### Cosa farà
a – Secondo il commento sul PD dopo le elezioni, per quale motivo Rutelli si è dichiarato a favore del prestito all'Alitalia? Risponda in una o due frasi.
b – Riporti il passo del commento sul PD dopo le elezioni che comincia con "Già si vedono" e prosegue fino a "per il futuro.", mutando "Silenzio di tomba" in "Silenzio assoluto".
c – Scriva il seguito del commento sul PD dopo le elezioni, a partire dal punto in cui si interrompe.
══ Testo selezionato ══
Lo spettacolo offerto dagli esponenti politici del cosiddetto PD dopo le elezioni è stato veramente desolante. Rutelli che si dichiara a favore del prestito-vergogna all'Alitalia sperando di racimolare qualche voto (venendo sonoramente e giustamente sconfitto); Cacciari che difende Veltroni a spada tratta e dice "non so cosa poteva fare Veltroni di diverso"; Veltroni che tira dritto, "fa finta di niente" e "congela" non solo i capigruppo a Camera e Senato, ma anche se stesso.

Già si vedono le prime avvisaglie di rese dei conti prossime venture, ma a guardar bene sono sempre gli stessi nomi che girano: Parisi, Letta, Fassino, Marini, Bersani, Fioroni... fino all'intramontabile D'Alema. Silenzio di tomba invece sui cosiddetti "contenuti": ovvero su quali temi, su quali proposte concrete costruire una opposizione fattiva e un possibile programma per il futuro.
═══
══ Insieme di dati ══
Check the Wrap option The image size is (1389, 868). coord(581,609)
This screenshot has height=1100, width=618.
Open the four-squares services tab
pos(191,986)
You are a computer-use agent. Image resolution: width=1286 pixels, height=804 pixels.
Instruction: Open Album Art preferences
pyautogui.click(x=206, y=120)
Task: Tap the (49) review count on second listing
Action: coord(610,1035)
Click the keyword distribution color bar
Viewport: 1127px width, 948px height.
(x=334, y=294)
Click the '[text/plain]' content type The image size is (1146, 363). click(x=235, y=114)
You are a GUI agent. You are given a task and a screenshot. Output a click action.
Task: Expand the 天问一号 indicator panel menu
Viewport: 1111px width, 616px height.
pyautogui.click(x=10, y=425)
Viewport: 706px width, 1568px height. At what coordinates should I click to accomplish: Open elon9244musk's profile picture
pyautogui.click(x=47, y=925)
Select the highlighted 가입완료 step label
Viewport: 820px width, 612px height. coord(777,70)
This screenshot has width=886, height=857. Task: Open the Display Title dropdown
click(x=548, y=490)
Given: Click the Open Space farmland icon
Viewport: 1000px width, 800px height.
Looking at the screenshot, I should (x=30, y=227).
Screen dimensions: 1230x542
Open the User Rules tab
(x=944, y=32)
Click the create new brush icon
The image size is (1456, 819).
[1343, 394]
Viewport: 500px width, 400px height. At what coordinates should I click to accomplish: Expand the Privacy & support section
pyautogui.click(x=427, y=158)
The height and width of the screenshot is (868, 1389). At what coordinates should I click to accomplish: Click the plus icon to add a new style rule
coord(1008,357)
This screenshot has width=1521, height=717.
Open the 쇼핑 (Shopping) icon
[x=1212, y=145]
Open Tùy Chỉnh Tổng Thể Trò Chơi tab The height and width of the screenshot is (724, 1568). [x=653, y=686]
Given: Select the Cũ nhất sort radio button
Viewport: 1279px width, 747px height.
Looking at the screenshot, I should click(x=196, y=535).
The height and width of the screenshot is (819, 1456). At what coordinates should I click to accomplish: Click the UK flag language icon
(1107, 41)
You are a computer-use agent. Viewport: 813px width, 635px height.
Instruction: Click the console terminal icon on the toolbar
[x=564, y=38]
═══
### Risultati attesi
a – Rutelli si è dichiarato a favore del prestito all'Alitalia sperando di racimolare qualche voto.

b –
Già si vedono le prime avvisaglie di rese dei conti prossime venture, ma a guardar bene sono sempre gli stessi nomi che girano: Parisi, Letta, Fassino, Marini, Bersani, Fioroni... fino all'intramontabile D'Alema. Silenzio assoluto invece sui cosiddetti "contenuti": ovvero su quali temi, su quali proposte concrete costruire una opposizione fattiva e un possibile programma per il futuro.

c –
Trovandomi in vena di fantasticherie, provo a scrivere una lista semplice semplice, e intenzionalmente incompleta, di cose da fare. Cose peraltro dette e stradette, soprattutto su questo sito. Magari i miei saggi e fantasiosi co-redattori, e i nostri ancora più saggi e fantasiosi lettori, avranno voglia di riempire il mosaico, tessera per tessera (di mosaico, non di partito). Mi rivolgo al PD, anche se si tratta di cose che sarebbe auspicabile venissero fatte da qualsiasi governo, siano essi di destra di sinistra di sopra o di sotto. È che la coalizione-BS mi sembra sinceramente inguardabile, viste le troiate immonde che stanno pronunciando Berlusconi, Tremonti, e compagnia cantante.

1. Riduzione sostanziale delle tasse e della spesa pubblica. Tagliamo le spese improduttive, i sussidi al Mezzogiorno che alimentano solo la criminalità organizzata e le mille caste locali; vendiamo la Rai, Alitalia, ... Introduciamo la possibilità di licenziare i dipendenti pubblici e abbassiamo sensibilmente le aliquote dell'imposta sul reddito.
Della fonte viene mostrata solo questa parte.